### EXERCISE DESCRIPTION
Once you have read the records below, restate them word for word.

Segment Start: SUPPLIED MATERIAL

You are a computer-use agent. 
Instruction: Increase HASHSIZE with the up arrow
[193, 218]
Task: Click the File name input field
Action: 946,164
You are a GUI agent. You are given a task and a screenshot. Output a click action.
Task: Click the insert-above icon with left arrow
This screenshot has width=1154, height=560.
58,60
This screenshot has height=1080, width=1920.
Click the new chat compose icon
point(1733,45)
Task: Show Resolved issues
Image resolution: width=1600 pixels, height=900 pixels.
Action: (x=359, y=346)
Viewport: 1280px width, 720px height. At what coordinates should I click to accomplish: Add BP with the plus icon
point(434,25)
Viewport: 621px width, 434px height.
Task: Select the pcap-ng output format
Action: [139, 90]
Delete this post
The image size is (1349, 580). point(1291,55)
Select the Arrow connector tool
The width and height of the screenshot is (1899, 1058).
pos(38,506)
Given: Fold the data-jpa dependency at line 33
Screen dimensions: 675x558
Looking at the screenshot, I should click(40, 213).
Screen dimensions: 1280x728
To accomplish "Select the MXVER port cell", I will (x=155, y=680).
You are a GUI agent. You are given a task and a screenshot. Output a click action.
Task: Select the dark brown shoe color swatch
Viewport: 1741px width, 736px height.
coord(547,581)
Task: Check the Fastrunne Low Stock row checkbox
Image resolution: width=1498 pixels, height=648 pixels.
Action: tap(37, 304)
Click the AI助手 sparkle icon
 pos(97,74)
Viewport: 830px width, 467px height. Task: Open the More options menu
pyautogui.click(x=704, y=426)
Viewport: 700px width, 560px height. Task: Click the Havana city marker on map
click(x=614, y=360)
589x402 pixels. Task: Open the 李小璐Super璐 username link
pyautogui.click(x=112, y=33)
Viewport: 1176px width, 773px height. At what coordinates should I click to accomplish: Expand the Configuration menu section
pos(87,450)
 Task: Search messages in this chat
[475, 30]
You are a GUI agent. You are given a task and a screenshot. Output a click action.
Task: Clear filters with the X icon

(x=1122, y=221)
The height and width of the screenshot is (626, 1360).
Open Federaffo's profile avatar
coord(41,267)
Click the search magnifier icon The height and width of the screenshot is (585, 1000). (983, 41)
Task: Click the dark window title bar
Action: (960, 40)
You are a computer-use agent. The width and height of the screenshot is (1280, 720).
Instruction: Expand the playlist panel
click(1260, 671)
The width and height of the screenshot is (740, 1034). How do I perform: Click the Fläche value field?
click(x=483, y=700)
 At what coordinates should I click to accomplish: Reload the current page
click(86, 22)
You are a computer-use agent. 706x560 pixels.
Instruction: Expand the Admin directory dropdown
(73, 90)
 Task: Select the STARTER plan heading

Segment End: SUPPLIED MATERIAL

### PROBLEM SOLUTION
You are a computer-use agent. 
Instruction: Increase HASHSIZE with the up arrow
[193, 218]
Task: Click the File name input field
Action: 946,164
You are a GUI agent. You are given a task and a screenshot. Output a click action.
Task: Click the insert-above icon with left arrow
This screenshot has width=1154, height=560.
58,60
This screenshot has height=1080, width=1920.
Click the new chat compose icon
point(1733,45)
Task: Show Resolved issues
Image resolution: width=1600 pixels, height=900 pixels.
Action: (x=359, y=346)
Viewport: 1280px width, 720px height. At what coordinates should I click to accomplish: Add BP with the plus icon
point(434,25)
Viewport: 621px width, 434px height.
Task: Select the pcap-ng output format
Action: [139, 90]
Delete this post
The image size is (1349, 580). point(1291,55)
Select the Arrow connector tool
The width and height of the screenshot is (1899, 1058).
pos(38,506)
Given: Fold the data-jpa dependency at line 33
Screen dimensions: 675x558
Looking at the screenshot, I should click(40, 213).
Screen dimensions: 1280x728
To accomplish "Select the MXVER port cell", I will (x=155, y=680).
You are a GUI agent. You are given a task and a screenshot. Output a click action.
Task: Select the dark brown shoe color swatch
Viewport: 1741px width, 736px height.
coord(547,581)
Task: Check the Fastrunne Low Stock row checkbox
Image resolution: width=1498 pixels, height=648 pixels.
Action: tap(37, 304)
Click the AI助手 sparkle icon
 pos(97,74)
Viewport: 830px width, 467px height. Task: Open the More options menu
pyautogui.click(x=704, y=426)
Viewport: 700px width, 560px height. Task: Click the Havana city marker on map
click(x=614, y=360)
589x402 pixels. Task: Open the 李小璐Super璐 username link
pyautogui.click(x=112, y=33)
Viewport: 1176px width, 773px height. At what coordinates should I click to accomplish: Expand the Configuration menu section
pos(87,450)
 Task: Search messages in this chat
[475, 30]
You are a GUI agent. You are given a task and a screenshot. Output a click action.
Task: Clear filters with the X icon

(x=1122, y=221)
The height and width of the screenshot is (626, 1360).
Open Federaffo's profile avatar
coord(41,267)
Click the search magnifier icon The height and width of the screenshot is (585, 1000). (983, 41)
Task: Click the dark window title bar
Action: (960, 40)
You are a computer-use agent. The width and height of the screenshot is (1280, 720).
Instruction: Expand the playlist panel
click(1260, 671)
The width and height of the screenshot is (740, 1034). How do I perform: Click the Fläche value field?
click(x=483, y=700)
 At what coordinates should I click to accomplish: Reload the current page
click(86, 22)
You are a computer-use agent. 706x560 pixels.
Instruction: Expand the Admin directory dropdown
(73, 90)
 Task: Select the STARTER plan heading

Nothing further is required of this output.